▶ _MATERIALS PROVIDED_
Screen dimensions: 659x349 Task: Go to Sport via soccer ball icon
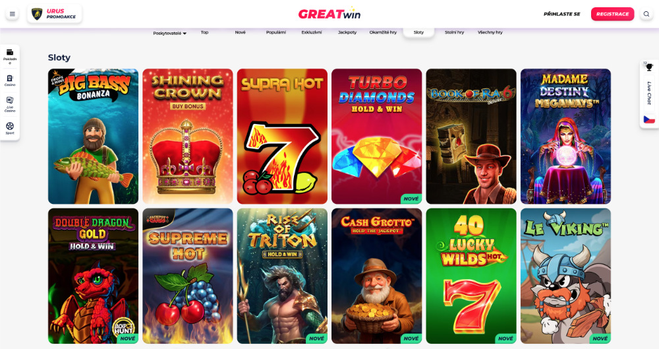pyautogui.click(x=10, y=126)
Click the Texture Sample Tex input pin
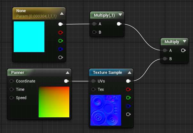The image size is (193, 133). coord(94,90)
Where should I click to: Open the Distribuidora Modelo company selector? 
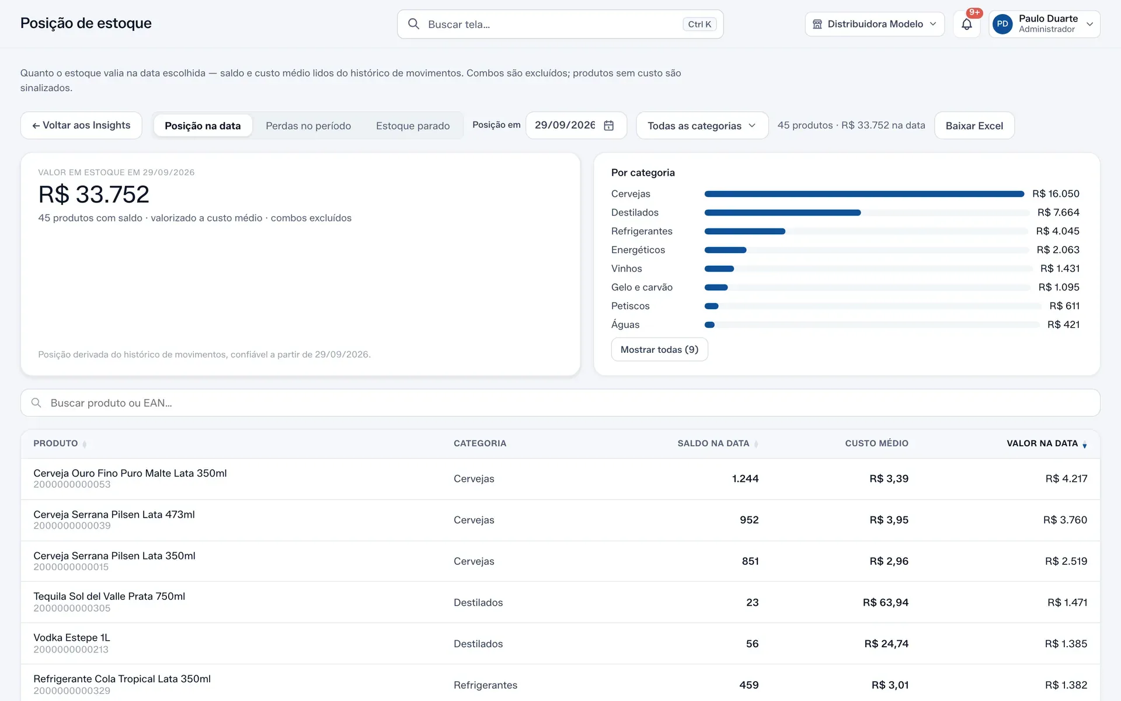pyautogui.click(x=875, y=24)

▶ _DESCRIPTION OF THE TASK_
Without the pictures, repeat every record above exactly as written.

▶ _RESULT BELOW_
Screen dimensions: 659x349 Task: Go to Sport via soccer ball icon
pyautogui.click(x=10, y=126)
Click the Texture Sample Tex input pin
The image size is (193, 133). coord(94,90)
Where should I click to: Open the Distribuidora Modelo company selector? 
pyautogui.click(x=875, y=24)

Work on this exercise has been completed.